Published as SciPost Phys. Lect. Notes 15 (2020)
Reports on this Submission
Report #2 by Anonymous (Referee 2) on 2020-6-7 (Invited Report)
- Cite as: Anonymous, Report on arXiv:1907.06497v2, delivered 2020-06-07, doi: 10.21468/SciPost.Report.1744
Report
This is a very well written and timely report. It pays attention to the impoortant open question of braiding and fusing Majorana fermions in the laboratory.
I have only some minor comments that the author can optionally address.

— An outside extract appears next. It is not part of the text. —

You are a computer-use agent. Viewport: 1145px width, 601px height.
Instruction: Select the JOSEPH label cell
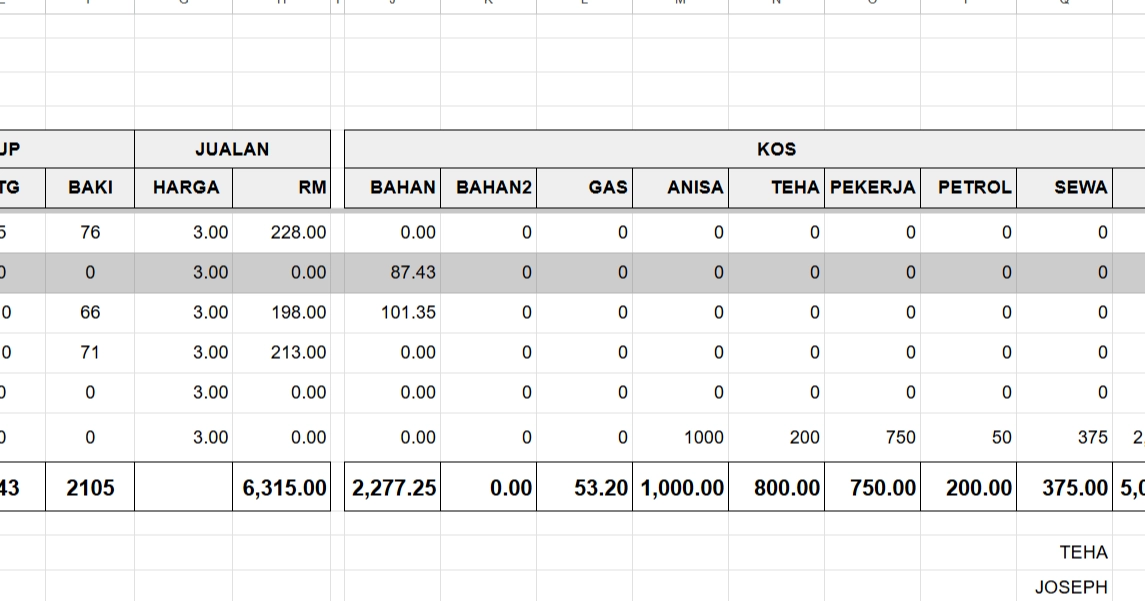[x=1065, y=587]
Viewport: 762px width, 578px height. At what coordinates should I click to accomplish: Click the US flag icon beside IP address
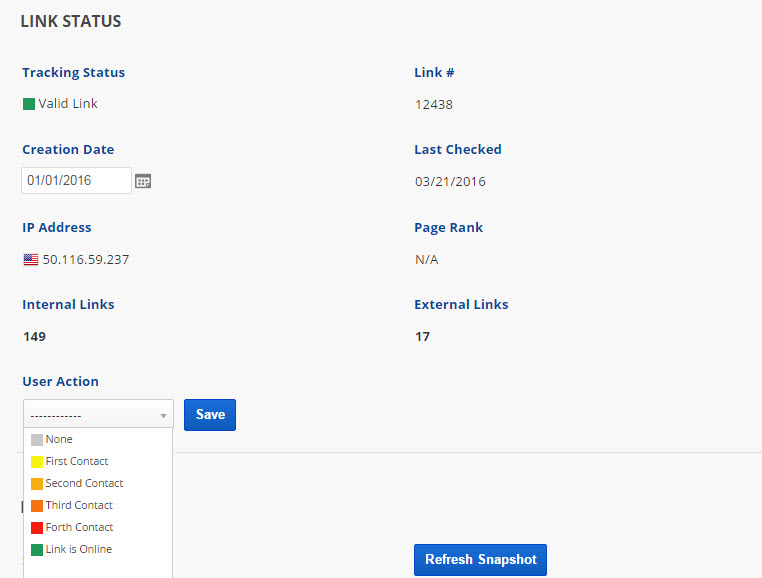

These comments that have aminly to do with the presentation of the lecture notes are given as anotations on a PDF.
Report #1 by Benjamin Huard (Referee 1) on 2020-6-4 (Invited Report)
- Cite as: Benjamin Huard, Report on arXiv:1907.06497v2, delivered 2020-06-04, doi: 10.21468/SciPost.Report.1738
Strengths
This is an excellent version of the lecture notes that correspond to the courses that Carlo Beenakker gave during the Les Houches Summer School of July 2019.
Weaknesses
None
Report
I carefully read the first version of the notes arXiv:1907.06497 (v1) and found them excellent. I proposed a series of minor modifications that Carlo Beenakker implemented fully.
The only scientific issue I found was in Eq.(28) (in the new version Eq. (4.5)). In a transmon, the anharmonicity of the transmon does not lead to the Jaynes-Cummings relation that is written there but to a renormalized expression. For a standard transmon, the shift does not read $g^2/\Delta$ but $2E_C g^2/\delta^2$. In the new version, the expression is mentioned to be given within the Jaynes-Cummings model, which is now correct.
I am therefore very satisfied with the new version of the lecture notes and recommend them to be accepted as is.